Riscrivi queste righe identiche all'originale, per l'intero elenco che segue.

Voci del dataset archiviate
______________________________

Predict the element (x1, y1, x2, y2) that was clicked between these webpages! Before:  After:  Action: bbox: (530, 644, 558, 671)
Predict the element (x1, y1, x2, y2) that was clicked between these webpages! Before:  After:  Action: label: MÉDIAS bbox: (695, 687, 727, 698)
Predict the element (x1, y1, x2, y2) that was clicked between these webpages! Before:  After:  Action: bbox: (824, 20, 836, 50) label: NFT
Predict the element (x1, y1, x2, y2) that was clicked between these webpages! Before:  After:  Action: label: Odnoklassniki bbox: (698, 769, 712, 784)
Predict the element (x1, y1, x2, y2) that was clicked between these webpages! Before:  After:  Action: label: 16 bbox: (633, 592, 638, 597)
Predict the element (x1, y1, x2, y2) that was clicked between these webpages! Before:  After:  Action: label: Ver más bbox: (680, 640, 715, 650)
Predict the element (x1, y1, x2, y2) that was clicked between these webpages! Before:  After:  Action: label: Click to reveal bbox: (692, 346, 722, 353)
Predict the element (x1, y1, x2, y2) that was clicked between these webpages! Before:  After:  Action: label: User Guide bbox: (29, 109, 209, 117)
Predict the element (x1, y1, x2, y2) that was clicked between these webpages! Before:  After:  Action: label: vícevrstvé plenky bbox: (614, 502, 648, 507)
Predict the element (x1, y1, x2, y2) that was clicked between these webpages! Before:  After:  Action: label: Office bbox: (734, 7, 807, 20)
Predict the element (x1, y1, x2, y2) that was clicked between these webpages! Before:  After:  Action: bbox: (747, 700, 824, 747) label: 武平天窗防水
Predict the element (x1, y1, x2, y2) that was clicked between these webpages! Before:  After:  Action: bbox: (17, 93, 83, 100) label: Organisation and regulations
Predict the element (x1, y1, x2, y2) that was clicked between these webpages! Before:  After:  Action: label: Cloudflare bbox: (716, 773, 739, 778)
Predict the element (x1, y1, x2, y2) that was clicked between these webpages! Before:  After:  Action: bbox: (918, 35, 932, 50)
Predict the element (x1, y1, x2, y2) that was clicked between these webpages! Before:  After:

______________________________

:: Esito della consegna ::
Predict the element (x1, y1, x2, y2) that was clicked between these webpages! Before:  After:  Action: bbox: (530, 644, 558, 671)
Predict the element (x1, y1, x2, y2) that was clicked between these webpages! Before:  After:  Action: label: MÉDIAS bbox: (695, 687, 727, 698)
Predict the element (x1, y1, x2, y2) that was clicked between these webpages! Before:  After:  Action: bbox: (824, 20, 836, 50) label: NFT
Predict the element (x1, y1, x2, y2) that was clicked between these webpages! Before:  After:  Action: label: Odnoklassniki bbox: (698, 769, 712, 784)
Predict the element (x1, y1, x2, y2) that was clicked between these webpages! Before:  After:  Action: label: 16 bbox: (633, 592, 638, 597)
Predict the element (x1, y1, x2, y2) that was clicked between these webpages! Before:  After:  Action: label: Ver más bbox: (680, 640, 715, 650)
Predict the element (x1, y1, x2, y2) that was clicked between these webpages! Before:  After:  Action: label: Click to reveal bbox: (692, 346, 722, 353)
Predict the element (x1, y1, x2, y2) that was clicked between these webpages! Before:  After:  Action: label: User Guide bbox: (29, 109, 209, 117)
Predict the element (x1, y1, x2, y2) that was clicked between these webpages! Before:  After:  Action: label: vícevrstvé plenky bbox: (614, 502, 648, 507)
Predict the element (x1, y1, x2, y2) that was clicked between these webpages! Before:  After:  Action: label: Office bbox: (734, 7, 807, 20)
Predict the element (x1, y1, x2, y2) that was clicked between these webpages! Before:  After:  Action: bbox: (747, 700, 824, 747) label: 武平天窗防水
Predict the element (x1, y1, x2, y2) that was clicked between these webpages! Before:  After:  Action: bbox: (17, 93, 83, 100) label: Organisation and regulations
Predict the element (x1, y1, x2, y2) that was clicked between these webpages! Before:  After:  Action: label: Cloudflare bbox: (716, 773, 739, 778)
Predict the element (x1, y1, x2, y2) that was clicked between these webpages! Before:  After:  Action: bbox: (918, 35, 932, 50)
Predict the element (x1, y1, x2, y2) that was clicked between these webpages! Before:  After:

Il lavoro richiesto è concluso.